The calculation gives medical professionals, scientists, policymakers and others a snapshot into different populations. Why do some groups live longer? What causes some groups to die sooner? What can be done to help address those problems?

Life expectancy is calculated based on many factors, some of which we can control and some of which are completely out of our hands. Some factors we can’t control are the year we are born, where we are born and our race.

Another example: sex. Women tend to live longer, and that has been true throughout the decades. A baby girl born in the year 1900 could expect to live 48.3 years – two years longer than a baby boy born that same year. For babies born in 2014, the life expectancy is 81.2 years for women, compared to 76.4 years for men, according to national statistics from theCenters for Disease Control and Prevention. One key reason for the difference?
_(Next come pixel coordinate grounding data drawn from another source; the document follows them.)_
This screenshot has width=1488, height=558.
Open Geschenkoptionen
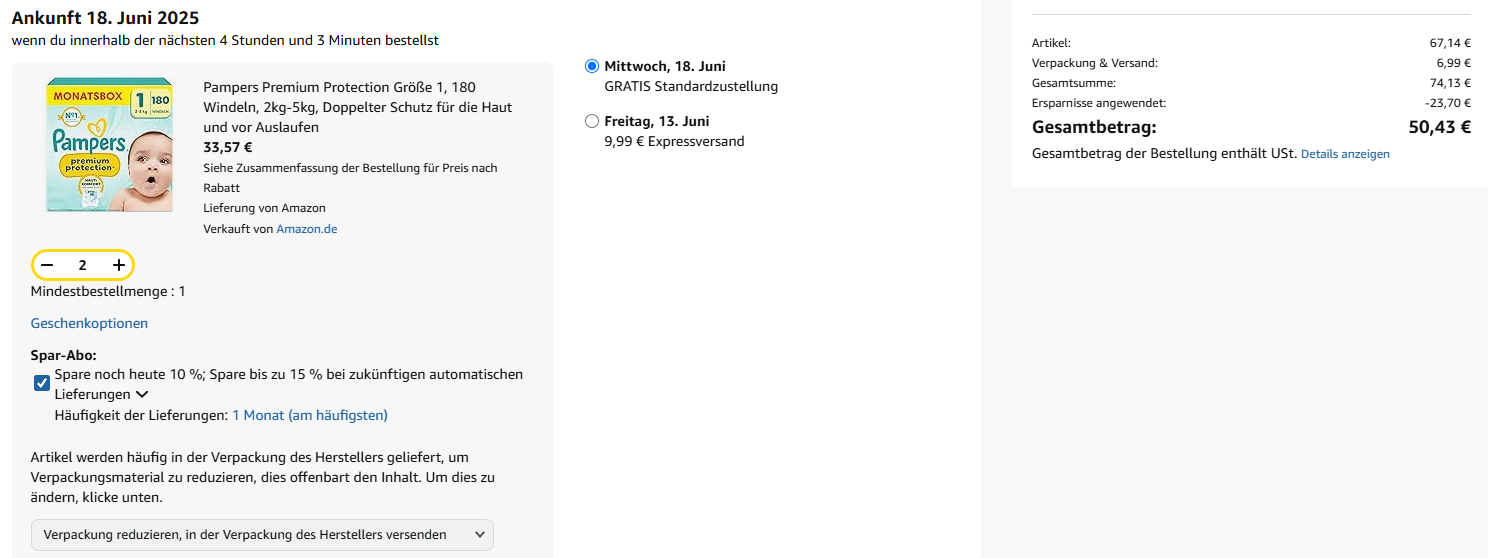[89, 323]
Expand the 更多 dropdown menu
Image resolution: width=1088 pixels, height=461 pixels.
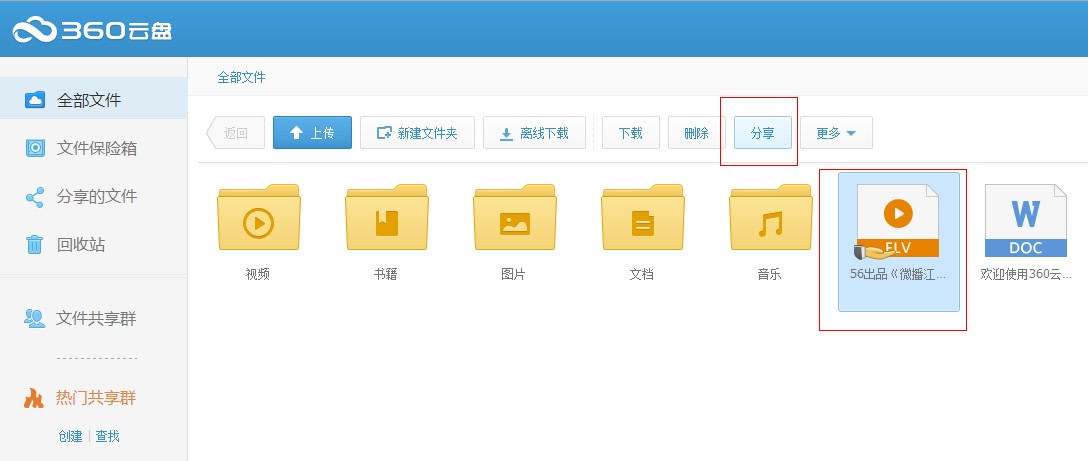(x=836, y=133)
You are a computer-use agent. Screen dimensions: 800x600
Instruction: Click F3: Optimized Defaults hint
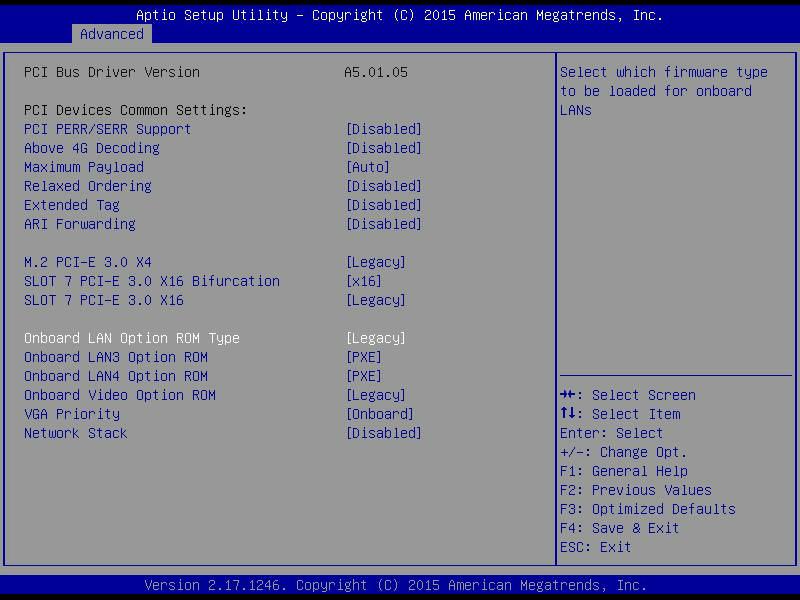[x=647, y=509]
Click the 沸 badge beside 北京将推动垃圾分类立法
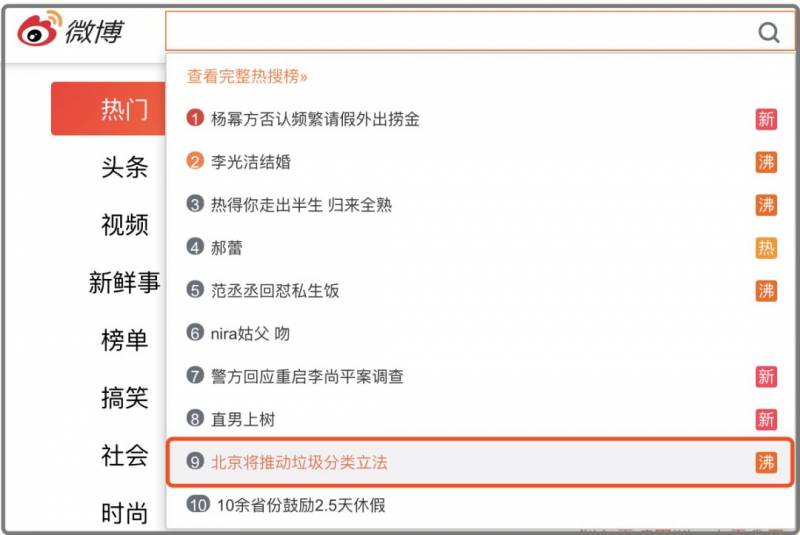The height and width of the screenshot is (535, 800). click(766, 463)
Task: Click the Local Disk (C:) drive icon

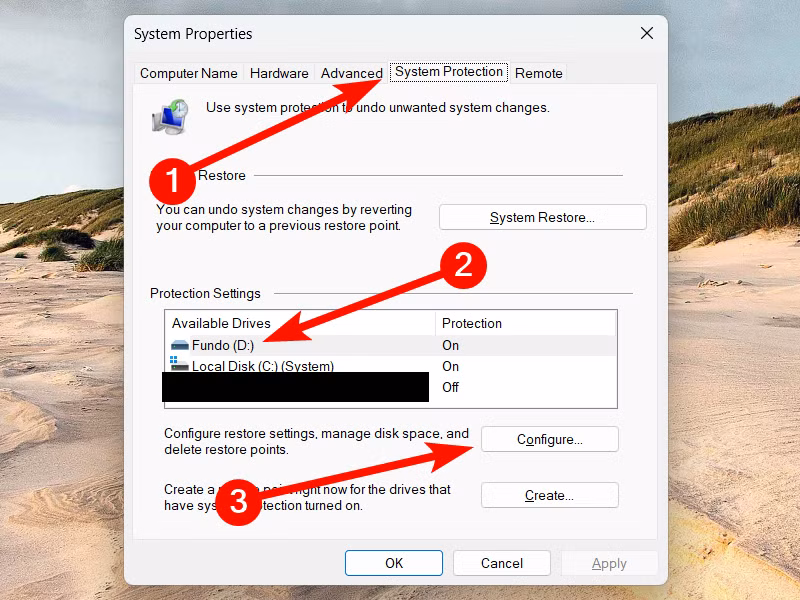Action: click(180, 366)
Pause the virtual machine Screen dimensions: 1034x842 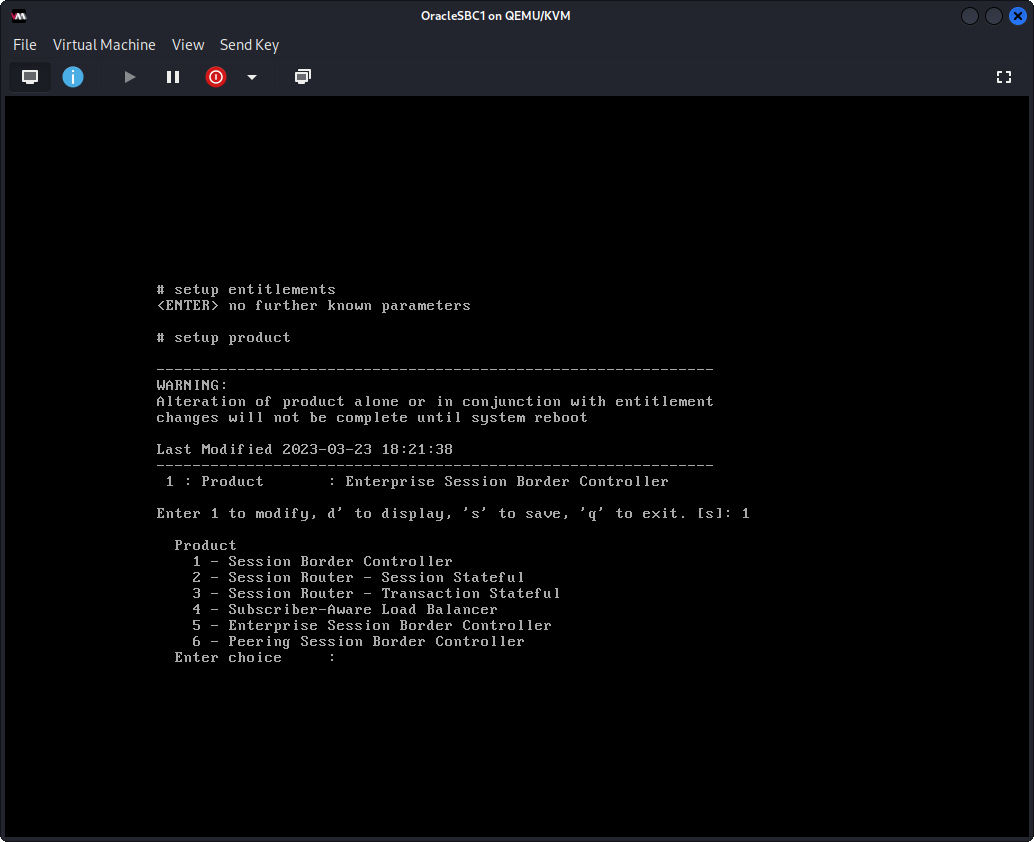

Men are more likely to have heart disease than women, even though heart disease is the leading cause of death for both sexes.

Geography is another factor that can have wide-ranging effects on life expectancy, because geography is likely to affect things like work opportunities, lifestyle and access to health.

Nations have widely different life expectancies. Monaco, a tiny nation on the French Riviera, has a life expectancy of nearly 90 years. The African nation of Chad has a life expectancy of less than 50 years. While those two places are very different, even small-scale geography can make a difference.

In Oklahoma, residents in the Panhandle generally have longer life expectancies, while southeast Oklahoma residents have shorter life expectancies. Women in Ellis County have the longest life expectancy at 82.1 years, while Seminole County men have the shortest at 69.1 years, according to the Institute for Health Metrics and Evaluation

But there is good news: we can make personal choices that affect our individual lifespan. The Harvard School of Public Health found that four key factors -- smoking, high blood pressure, high blood sugar and obesity -- can cut life expectancy by nearly five years. Exercise, proper nutrition and other healthy choices can boost our numbers. So while everything from our genetics to our hometown can play a role in our life expectancy, the number doesn't have to be our fate. Healthy habits make a difference.